Um sich die Dimension deutlich zu machen: Wir reden bei 1 000 km neuen Erdleitungen von Mehrkosten in Höhe von 17 Cent pro Haushalt, bei einer durchschnittlichen Stromrechnung von 829,20 Euro pro Jahr. Wir fürchten, dass hier ein bürokratisches Verrechnungsmonster eingeführt zu werden droht, das außer einiger Stellen in der Buchhaltung nichts bringt.

Unsere Forderung ist daher klar, nämlich die 110-kV-Erdverkabelung nicht auf die lange Bank zu schieben und hierfür eine landesrechtliche Regelung zu schaffen. In Bezug auf das 380-kV-Netz unterstützen wir die Forderung, an den Bund heranzutreten. Deshalb werden wir uns bei der Abstimmung über den vorliegenden Antrag der Stimme enthalten. - Recht herzlichen Dank.

(Beifall GRÜNE/B90 sowie vereinzelt CDU)

Vielen Dank, Herr Abgeordneter Vogel. - Es geht weiter mit dem Beitrag der Landesregierung. Herr Minister Christoffers hat das Wort.

Frau Präsidentin! Meine Damen und Herren! Das Schöne an solchen Debatten ist immer, dass man seine Redemanuskripte weglegen kann. Gestatten Sie mir, auf einige Ihrer Bemerkungen einzugehen.

Herr Beyer, wenn schon eine Enthaltung seitens der Liberalen ein Vertrauensvorschuss sein soll, dann sollten Sie einmal Ihre Werteskala überprüfen! Das muss ich einmal ganz ehrlich sagen. Das mit dem Vertrauensvorschuss ist so eine Sache.

Herr Vogel, Ihre Rede hat mich enttäuscht. Es ist zwar sicherlich irrelevant, ob ich enttäuscht bin oder nicht, aber Sie haben hier Behauptungen aufgestellt, die schlicht und ergreifend falsch sind. Wie können Sie der Landesregierung unterstellen, dass sie die Debatte mit den Netzbetreibern nur in Bezug auf die Kosten für die Netzbetreiber führt? Was wir anstreben, ist eine bundesweite Umlegung. Denn die Kosten der Netzbetreiber sind Kosten für die Verbraucher; diese sind belastet. Wenn wir diese hinbekommen, verhindern wir die Belastung - entgegen Ihrer Rede, Herr Vogel. Die Gegenrechnung ist nicht so einfach aufzumachen, wie Sie es hier getan haben. Ihre Kostensätze - nehmen Sie es mir bitte nicht übel - stimmen einfach nicht.

(Vereinzelt Beifall DIE LINKE und SPD)

Wenn wir angesichts unserer Situation, ca. 1 000 km 110-kVLeitungen bauen zu müssen, keine bundesweite Umlage dieser Kosten hinbekommen, dann haben wir in fünf bis sechs Jahren einen sozialen und wirtschaftsstrukturellen Nachteil erster Ordnung, was den Strompreis betrifft.

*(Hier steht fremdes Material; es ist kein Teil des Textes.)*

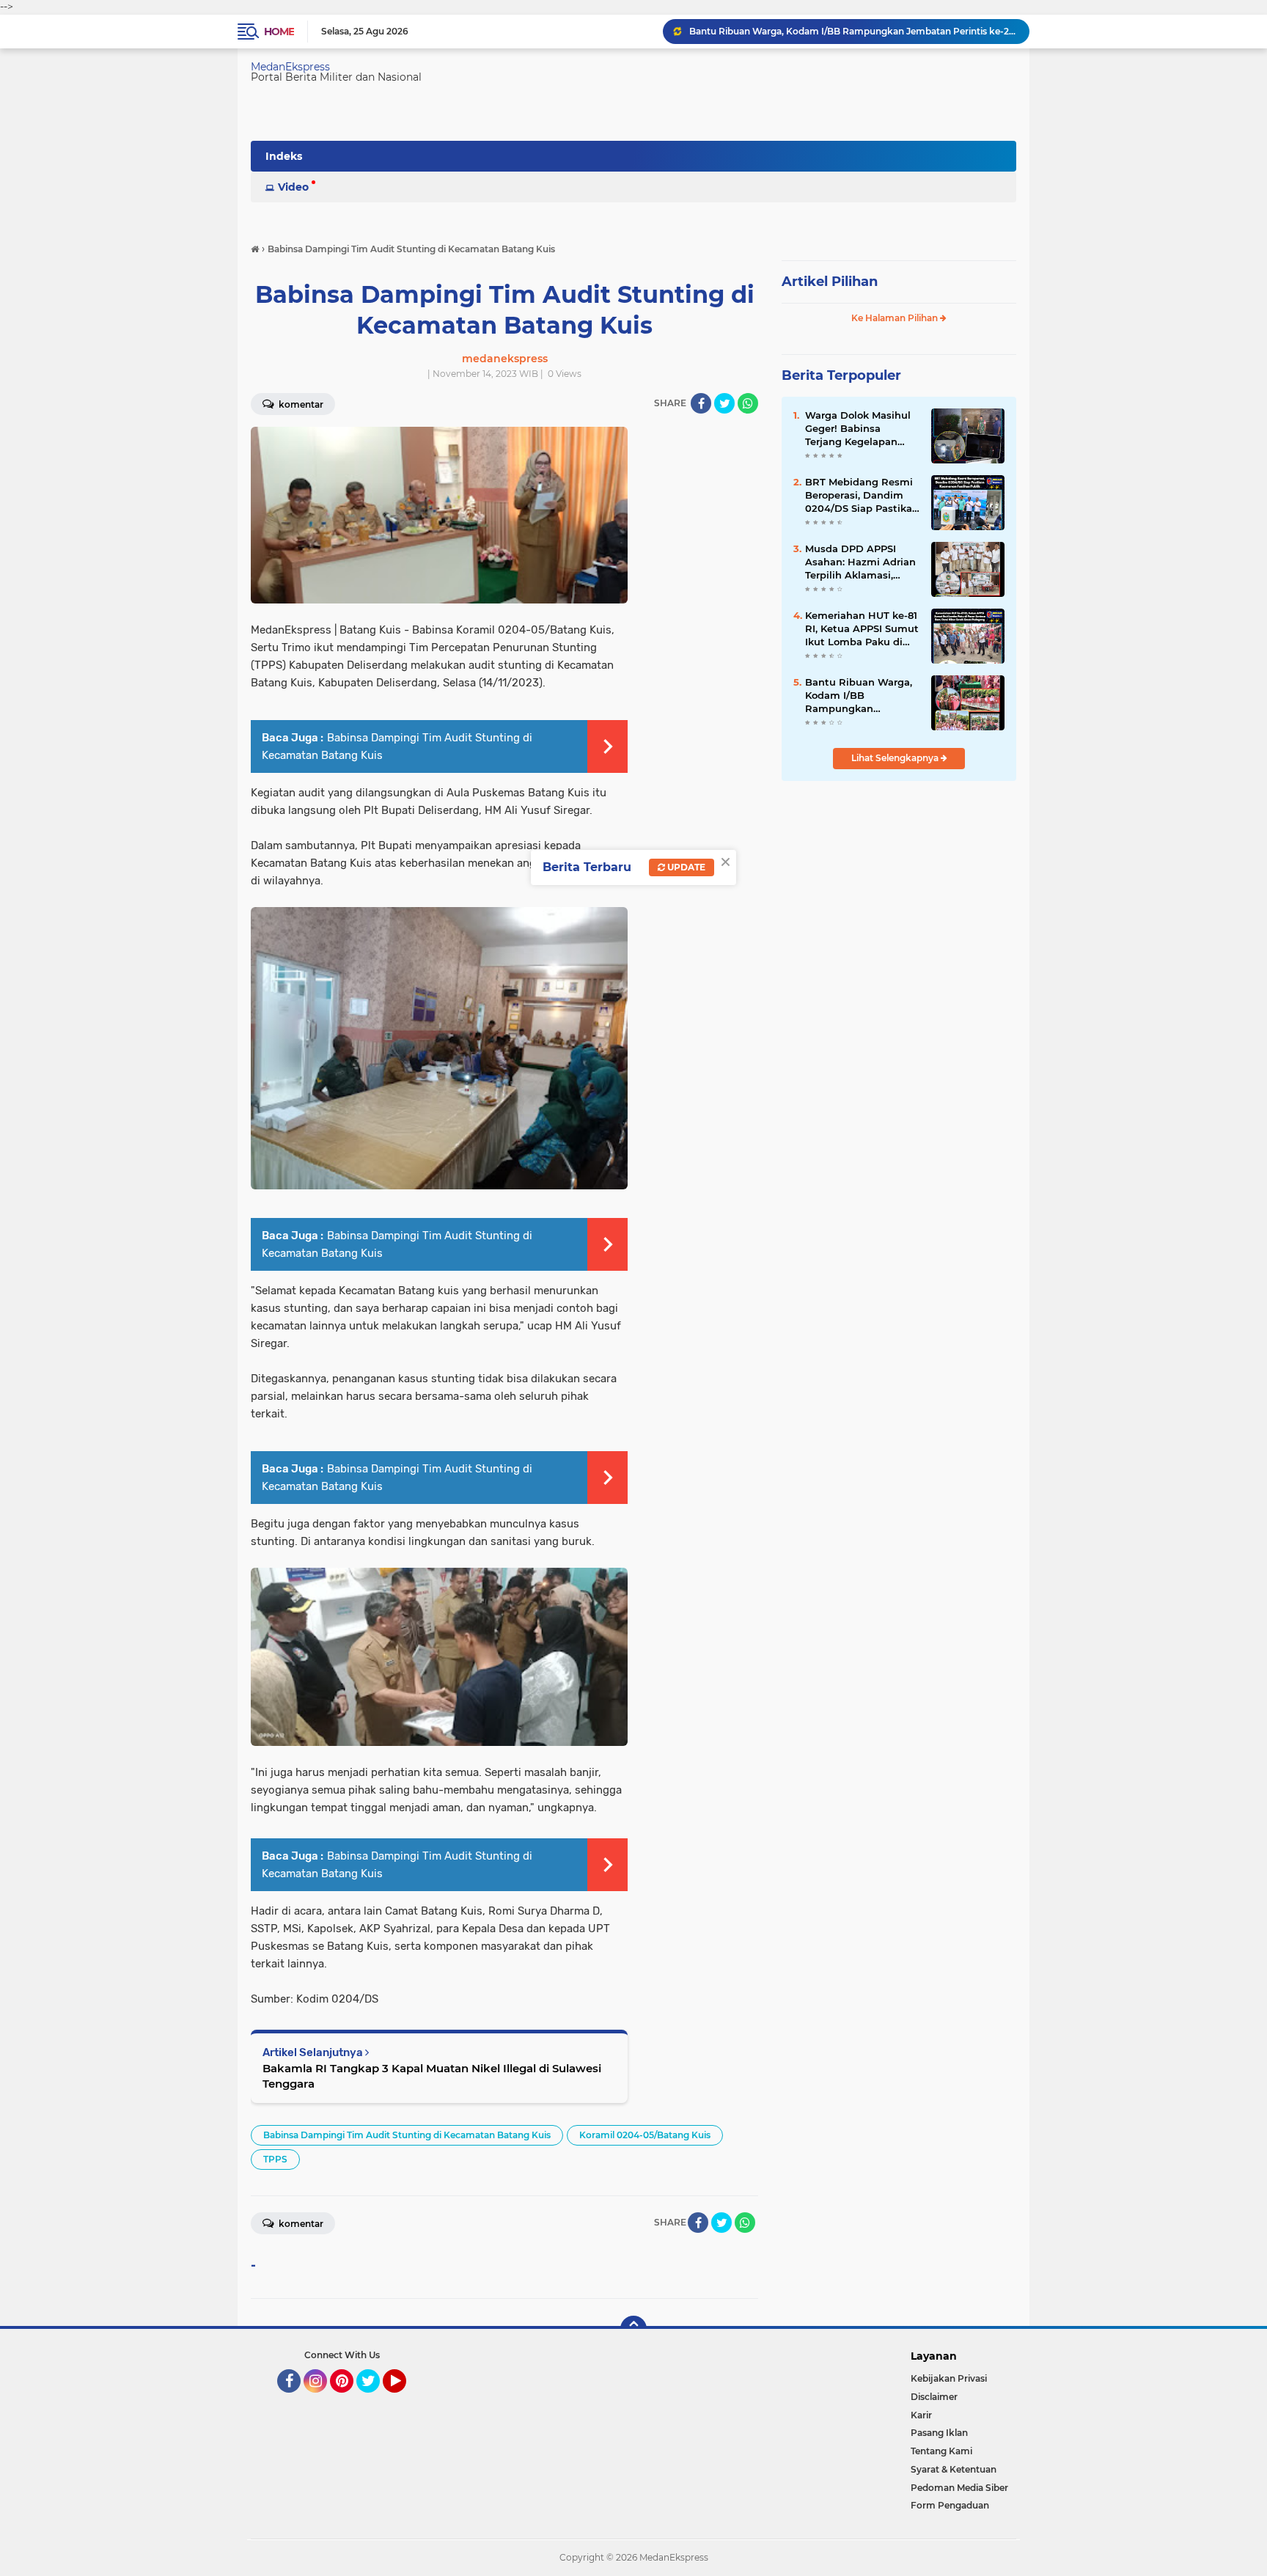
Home (279, 31)
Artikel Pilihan (830, 282)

(Vereinzelt Beifall DIE LINKE und SPD)

Manchmal sollte man die eigenen Rechnungen, die man immer wieder in die politische Debatte einbringt, überprüfen lassen. Ich lade Sie jetzt zum zweiten Mal ein: Wir fahren beide in die BTU Cottbus. Möglicherweise können wir uns darauf einigen, dass diese Einrichtung nicht von Vattenfall und nicht von E.ON edis gekauft ist. Dann können wir uns möglicherweise wirklich mit den Experten hinsetzen und die Kostenvergleiche einmal zur Kenntnis nehmen.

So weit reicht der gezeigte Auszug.